The attractions of abstractions

‘Words have power’ is a common sentiment among public life’s scribblers, as well as many of its participants. One sense in which this is true is that they give solidity to what George Orwell termed “pure wind” in his famous essay about political language.

The distinction between abstract and concrete promises is the subject of a piece in UnHerd today by the writer Zachary Hardman. Citing Orwell and others, Hardman argues that politicians’ increasing focus on the abstract has untethered our politics from people’s lives.

Both left and right talk of ‘equality’, ‘responsibility’ and ‘aspiration’: vague, abstract words with no relevance to people’s lived experience. Even when politicians try to resolve these problems, their language fails to bring ordinary people onside. ‘Social mobility’ and ‘levelling up’ are phrases almost unheard outside the corridors of Westminster.

Does ‘equality’ have no relevance to people’s lives? If so it’s hard to explain why so many people took the knee in sympathy with the Black Lives Matter movement. A demand for equal treatment is so innate in us that it can be observed in other primates we are closely related to.

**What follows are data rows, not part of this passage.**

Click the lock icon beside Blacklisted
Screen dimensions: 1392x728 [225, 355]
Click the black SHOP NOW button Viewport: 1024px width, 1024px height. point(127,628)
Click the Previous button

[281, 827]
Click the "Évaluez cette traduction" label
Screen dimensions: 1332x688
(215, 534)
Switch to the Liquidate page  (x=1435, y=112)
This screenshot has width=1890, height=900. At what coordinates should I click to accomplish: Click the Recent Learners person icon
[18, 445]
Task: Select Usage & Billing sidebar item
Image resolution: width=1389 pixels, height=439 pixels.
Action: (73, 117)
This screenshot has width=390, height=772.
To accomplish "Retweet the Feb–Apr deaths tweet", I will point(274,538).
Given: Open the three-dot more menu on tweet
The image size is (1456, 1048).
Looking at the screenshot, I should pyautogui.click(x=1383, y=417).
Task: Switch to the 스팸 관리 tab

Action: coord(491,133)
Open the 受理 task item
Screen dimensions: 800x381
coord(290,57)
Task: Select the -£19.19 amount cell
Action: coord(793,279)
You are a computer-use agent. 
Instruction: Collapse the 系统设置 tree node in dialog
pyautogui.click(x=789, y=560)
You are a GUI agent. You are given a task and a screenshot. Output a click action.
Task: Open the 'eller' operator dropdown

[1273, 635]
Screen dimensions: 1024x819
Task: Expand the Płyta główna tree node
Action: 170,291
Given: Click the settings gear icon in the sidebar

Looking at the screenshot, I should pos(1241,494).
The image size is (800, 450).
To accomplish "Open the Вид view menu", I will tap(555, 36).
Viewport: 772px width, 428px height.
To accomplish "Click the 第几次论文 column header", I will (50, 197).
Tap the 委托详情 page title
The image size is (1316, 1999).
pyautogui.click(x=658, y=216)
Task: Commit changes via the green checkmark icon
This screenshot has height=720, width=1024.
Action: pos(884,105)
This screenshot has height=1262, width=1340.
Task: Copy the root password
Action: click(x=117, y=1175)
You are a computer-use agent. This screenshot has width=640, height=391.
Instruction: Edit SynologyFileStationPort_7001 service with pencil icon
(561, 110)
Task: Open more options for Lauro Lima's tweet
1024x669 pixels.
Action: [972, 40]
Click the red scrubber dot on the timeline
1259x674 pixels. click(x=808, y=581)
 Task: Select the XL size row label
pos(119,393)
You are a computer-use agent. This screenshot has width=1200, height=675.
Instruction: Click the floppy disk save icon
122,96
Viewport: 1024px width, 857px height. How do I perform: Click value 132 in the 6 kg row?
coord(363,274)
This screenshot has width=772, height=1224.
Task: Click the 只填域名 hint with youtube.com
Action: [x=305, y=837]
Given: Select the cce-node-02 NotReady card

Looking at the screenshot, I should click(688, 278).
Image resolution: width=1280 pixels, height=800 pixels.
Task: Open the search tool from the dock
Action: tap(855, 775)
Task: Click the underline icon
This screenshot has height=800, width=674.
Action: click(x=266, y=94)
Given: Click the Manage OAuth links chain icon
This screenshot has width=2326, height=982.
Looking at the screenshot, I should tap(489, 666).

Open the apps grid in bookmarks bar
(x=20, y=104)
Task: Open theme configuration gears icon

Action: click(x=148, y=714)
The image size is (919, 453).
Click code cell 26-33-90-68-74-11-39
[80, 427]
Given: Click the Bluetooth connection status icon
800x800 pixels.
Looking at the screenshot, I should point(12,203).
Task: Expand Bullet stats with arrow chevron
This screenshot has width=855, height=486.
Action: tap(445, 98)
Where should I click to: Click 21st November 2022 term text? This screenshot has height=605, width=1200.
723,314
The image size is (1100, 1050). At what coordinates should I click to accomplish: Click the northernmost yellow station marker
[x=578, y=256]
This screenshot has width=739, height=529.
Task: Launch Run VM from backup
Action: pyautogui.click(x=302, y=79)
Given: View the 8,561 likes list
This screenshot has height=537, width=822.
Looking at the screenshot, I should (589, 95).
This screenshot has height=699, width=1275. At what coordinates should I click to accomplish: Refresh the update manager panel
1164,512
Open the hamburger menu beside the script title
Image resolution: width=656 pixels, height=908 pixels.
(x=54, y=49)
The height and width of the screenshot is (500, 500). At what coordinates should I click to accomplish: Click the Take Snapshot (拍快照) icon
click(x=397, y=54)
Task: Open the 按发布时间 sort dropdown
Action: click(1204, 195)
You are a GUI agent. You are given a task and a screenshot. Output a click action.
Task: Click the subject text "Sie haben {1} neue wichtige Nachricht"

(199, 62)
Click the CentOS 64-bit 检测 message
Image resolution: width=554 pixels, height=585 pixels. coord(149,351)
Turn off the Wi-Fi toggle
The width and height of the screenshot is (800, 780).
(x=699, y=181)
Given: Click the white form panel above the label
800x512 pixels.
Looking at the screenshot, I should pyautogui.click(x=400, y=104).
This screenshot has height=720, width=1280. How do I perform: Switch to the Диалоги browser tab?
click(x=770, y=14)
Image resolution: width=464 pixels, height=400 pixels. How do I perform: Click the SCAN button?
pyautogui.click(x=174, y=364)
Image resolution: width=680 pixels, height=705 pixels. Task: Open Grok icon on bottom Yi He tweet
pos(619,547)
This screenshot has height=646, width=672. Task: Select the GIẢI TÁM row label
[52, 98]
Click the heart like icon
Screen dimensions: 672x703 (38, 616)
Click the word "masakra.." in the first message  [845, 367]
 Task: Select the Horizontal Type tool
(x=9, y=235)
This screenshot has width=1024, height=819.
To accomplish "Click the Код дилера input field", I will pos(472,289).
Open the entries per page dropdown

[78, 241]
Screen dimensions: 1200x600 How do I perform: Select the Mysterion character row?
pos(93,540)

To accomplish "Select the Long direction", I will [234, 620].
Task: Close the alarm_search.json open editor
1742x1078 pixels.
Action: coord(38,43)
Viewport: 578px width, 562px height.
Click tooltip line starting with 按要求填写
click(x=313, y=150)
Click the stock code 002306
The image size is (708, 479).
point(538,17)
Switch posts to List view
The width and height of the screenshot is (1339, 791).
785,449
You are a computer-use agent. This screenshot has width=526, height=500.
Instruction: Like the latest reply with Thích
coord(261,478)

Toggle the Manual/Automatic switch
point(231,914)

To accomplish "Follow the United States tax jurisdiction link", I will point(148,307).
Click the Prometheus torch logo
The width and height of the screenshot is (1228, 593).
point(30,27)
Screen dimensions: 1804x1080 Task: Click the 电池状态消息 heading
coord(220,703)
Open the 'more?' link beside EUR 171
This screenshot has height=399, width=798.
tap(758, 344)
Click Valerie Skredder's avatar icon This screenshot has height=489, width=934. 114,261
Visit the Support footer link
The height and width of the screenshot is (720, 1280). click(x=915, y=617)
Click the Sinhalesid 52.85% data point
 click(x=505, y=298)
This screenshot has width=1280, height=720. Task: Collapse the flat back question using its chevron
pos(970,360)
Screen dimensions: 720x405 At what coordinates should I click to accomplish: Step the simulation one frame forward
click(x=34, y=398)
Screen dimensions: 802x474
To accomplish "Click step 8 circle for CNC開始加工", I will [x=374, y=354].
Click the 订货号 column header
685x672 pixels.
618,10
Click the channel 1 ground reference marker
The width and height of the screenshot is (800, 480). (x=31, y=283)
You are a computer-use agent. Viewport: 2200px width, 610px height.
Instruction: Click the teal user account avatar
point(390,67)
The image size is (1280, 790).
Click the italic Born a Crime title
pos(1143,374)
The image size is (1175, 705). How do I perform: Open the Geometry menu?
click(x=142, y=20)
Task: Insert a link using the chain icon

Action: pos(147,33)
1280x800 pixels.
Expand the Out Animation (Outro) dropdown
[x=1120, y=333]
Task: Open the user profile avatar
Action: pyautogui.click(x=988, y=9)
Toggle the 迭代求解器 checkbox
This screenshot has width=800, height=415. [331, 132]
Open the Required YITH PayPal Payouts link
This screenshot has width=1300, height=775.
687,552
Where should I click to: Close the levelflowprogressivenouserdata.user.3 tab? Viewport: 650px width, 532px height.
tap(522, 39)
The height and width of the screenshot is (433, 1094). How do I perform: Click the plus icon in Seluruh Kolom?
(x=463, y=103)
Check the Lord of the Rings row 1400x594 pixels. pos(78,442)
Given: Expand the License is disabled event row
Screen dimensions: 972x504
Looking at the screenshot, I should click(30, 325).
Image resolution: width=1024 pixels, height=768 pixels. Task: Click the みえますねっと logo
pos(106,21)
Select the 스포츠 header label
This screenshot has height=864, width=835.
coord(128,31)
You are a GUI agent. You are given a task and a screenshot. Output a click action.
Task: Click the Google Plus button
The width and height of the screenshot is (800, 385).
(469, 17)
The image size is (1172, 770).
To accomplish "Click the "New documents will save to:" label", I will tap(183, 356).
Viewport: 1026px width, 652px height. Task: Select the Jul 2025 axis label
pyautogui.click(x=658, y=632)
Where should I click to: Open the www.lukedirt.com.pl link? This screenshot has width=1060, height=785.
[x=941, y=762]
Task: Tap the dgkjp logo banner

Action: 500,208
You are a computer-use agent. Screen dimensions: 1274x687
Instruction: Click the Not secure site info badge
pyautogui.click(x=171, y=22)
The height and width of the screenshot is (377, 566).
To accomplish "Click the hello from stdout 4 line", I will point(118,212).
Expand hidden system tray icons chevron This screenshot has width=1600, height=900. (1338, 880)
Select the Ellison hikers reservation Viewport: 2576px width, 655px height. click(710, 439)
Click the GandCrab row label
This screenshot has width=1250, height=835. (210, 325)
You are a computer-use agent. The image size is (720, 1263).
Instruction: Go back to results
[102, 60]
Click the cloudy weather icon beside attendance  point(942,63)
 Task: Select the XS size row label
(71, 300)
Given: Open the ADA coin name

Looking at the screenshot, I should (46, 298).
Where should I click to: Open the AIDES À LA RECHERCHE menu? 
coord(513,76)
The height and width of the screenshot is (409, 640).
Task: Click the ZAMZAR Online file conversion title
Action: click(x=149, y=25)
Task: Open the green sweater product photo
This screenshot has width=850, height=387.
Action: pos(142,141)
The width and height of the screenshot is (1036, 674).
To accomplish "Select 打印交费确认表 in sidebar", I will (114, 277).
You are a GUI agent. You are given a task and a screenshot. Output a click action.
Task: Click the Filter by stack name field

Likewise, don’t most of us feel responsible at times? (Psychopaths may be the exception.) Aspiration is also real enough to anyone who has hoped for better from their lives.

It is true that normal people don’t talk about ‘social mobility’ or ‘levelling up’, but such phrases are just the industry jargon of politics. Every field of human endeavour has its own insider lexicon as shorthand for things that would otherwise take a while to explain, and you can’t expect politics to be exempt. The only hope is that its use is restricted to internal memos.

Hardman goes on to claim that more concrete language is more engaging to voters. He writes that politics has become “increasingly technocratic and distant from everyday concerns”. But isn’t the point of technocracy to sensibly run public services without reference to the abstractions that allegedly turn people off?

As for the enfeeblement of local government since the Second World War, what’s been left is about as concrete as you can get. No public service is more visible than the collection of wheelie bins, except perhaps the lack thereof. Local elections are said to be poorly attended because the winning candidate ends up with little power, but it may simply be that bins are boring.

To my eye what stirs people tends to be abstract, not least the demands for national self-determination seen in Brexit, the Scottish independence movement, and perhaps even the enthusiasm for Donald Trump in the United States. When choosing between liberty and life, the American politician Patrick Henry favoured intangible freedom to tangible existence. This may be the rule, rather than the exception.